Congress is proposing a 49 percent cut to the National Endowment for the Humanities. If this bothers you because you believe that the government has a responsibility to fund projects that explore our common humanity or do not want to trust the funding of humanities research to corporations and private interests alone, let your voice be heard.
Learn more here.
While this is probably nothing but a tiny microscopic drop in the bucket of government spending, I would ask WHY is it the responsibility of gov'ment to fund such stuff. I certainly find nothing in the Constitution empowering the feds to do it.
I am also amused with the notion that “corporations and private individuals” can't handle this matter. I find government bureaucrats are no more noble, and often less so, in their activities than those in the private sector. In any case, they are far less accountable and have no vested in interest on how the money is spent since it is not theirs in the first place.
I think a quote by Jefferson on “foreign aid” could be modified to fit this situation:
“[W]hy give through agents whom we know not, to persons whom we know not, and in countries from which we get no account, where we can do it at short hand, to objects under our eye, through agents we know, and to supply wants we see?”
Why should we be taxed and our money be given by persons whom we do not know (government bureaucrats) to people we do not know (whomever gets such humanities or other type grants) for projects we do not know and for which there is no accountability to the people (taxpayers) who provided the money in the first place?

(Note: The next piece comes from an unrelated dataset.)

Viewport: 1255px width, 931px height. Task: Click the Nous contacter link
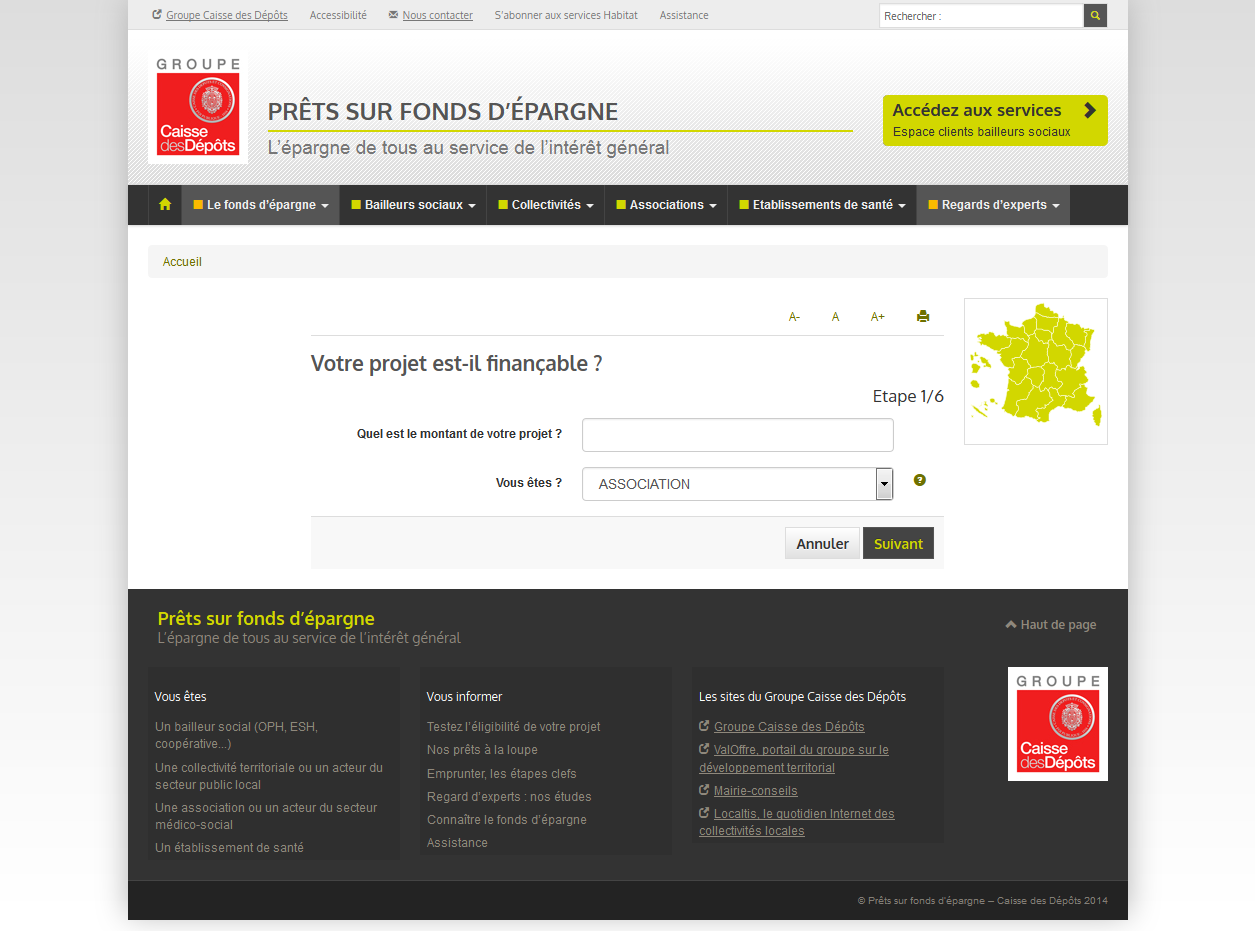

The world of humanities and science would not end if we ended such waste in government.
But again, the amount of money here is trivial, but as a philosophical issue I argue that government has no business meddling in such things.
Why should we be taxed and our money be given by persons whom we do not know (government bureaucrats) to people we do not know (whomever gets such humanities or other type grants) for projects we do not know and for which there is no accountability to the people (taxpayers) who provided the money in the first place?
Ed–Let me know where I can contribute to your congressional campaign. 😉
Ed: Thanks for the post. I am generally with you on this, but, to be frank, I do not trust the private sector to step up and fund humanities. It seems much more interested in promoting professional training and STEM.